Hindu Consolidation In UP May Be Route To Bigger Modi Majority In 2019

Hindu Consolidation In UP May Be Route To Bigger Modi Majority In 2019Prime Minister Narendra Modi.
Snapshot
  • Modi’s reforms priorities in the first term have been muted due to the need for a second term.

    Right now, his politics are leading to the possibility of an even more powerful NDA comeback in 2019.

After the Uttar Pradesh (UP) sweep by the Bharatiya Janata Party-led National Democratic Alliance (NDA), where Narendra Modi’s combine included just two minor parties, the stage has essentially been set for an even bigger win in 2019. There has never been much doubt about Modi’s return to power in 2019, but the question was whether he would have to head a coalition, with the BJP falling to 200 seats from 282 in 2014, or as head of an alliance where the BJP would have a full majority of its own.
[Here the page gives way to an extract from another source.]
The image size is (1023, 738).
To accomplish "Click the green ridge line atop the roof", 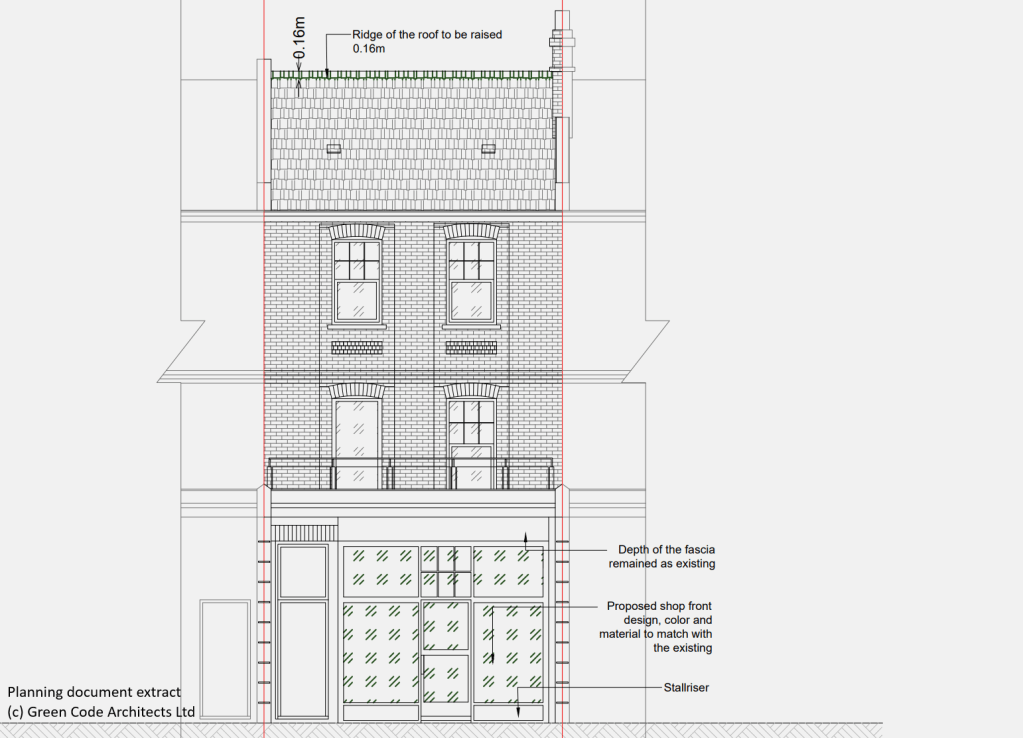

On the second question, there were serious doubts about Modi’s ability to manage the kind of numbers UP and the northern states gave him in 2014.

What the 2017 UP assembly results show (BJP 312, allies 13, for a total of 325 seats) is that the 2014 coalition of castes is intact, and this coalition may hold, now that it has actually seized power. It is a pan-Hindu consolidation of castes (excluding Yadavs and Jatavs) that dwarfs the BJP’s mandir coalition of the 1990s. That’s the big change – and what can happen in UP can be attempted elsewhere too.

Political pundits tend to pussyfoot around this apparent consolidation by calling it an “aspirational vote” devoid of community undertones. Marching under the banner of Sabka Saath, Sabka Vikas, the BJP too would be happy with this reference to the aspirational voter rather than the Hindu consolidation. But without the Hindu consolidation, Modi would not have won this big.

The problem is with the word “aspiration”. It is assumed to be materialistic in nature – about jobs and growth, about bijli, sadak, paani. There is all this, of course, but if one were to refer to Abraham Maslow’s hierarchy of human needs, there are levels of aspiration. The destitute would want their physiological needs met (food, etc); at the next level, there is a need to feel safe; at the third level, there is the need for love and belonging, at the fourth there is the need for esteem. At the fifth level, there is the need for self-actualisation.

Though one need not see this as a hierarchy of needs, these kinds of aspirations are real and may coexist in the same person simultaneously. Put another way, it means we remain multi-aspirational long after our basic physical and survival needs are met. It also means that one can be aspirational no matter where one is placed on Maslow’s hierarchy or in the socio-economic ladder. And one can have aspirations in two or even three kinds of needs. I may want a job, but I may also want to be part of a Hindu society that does not discriminate against me.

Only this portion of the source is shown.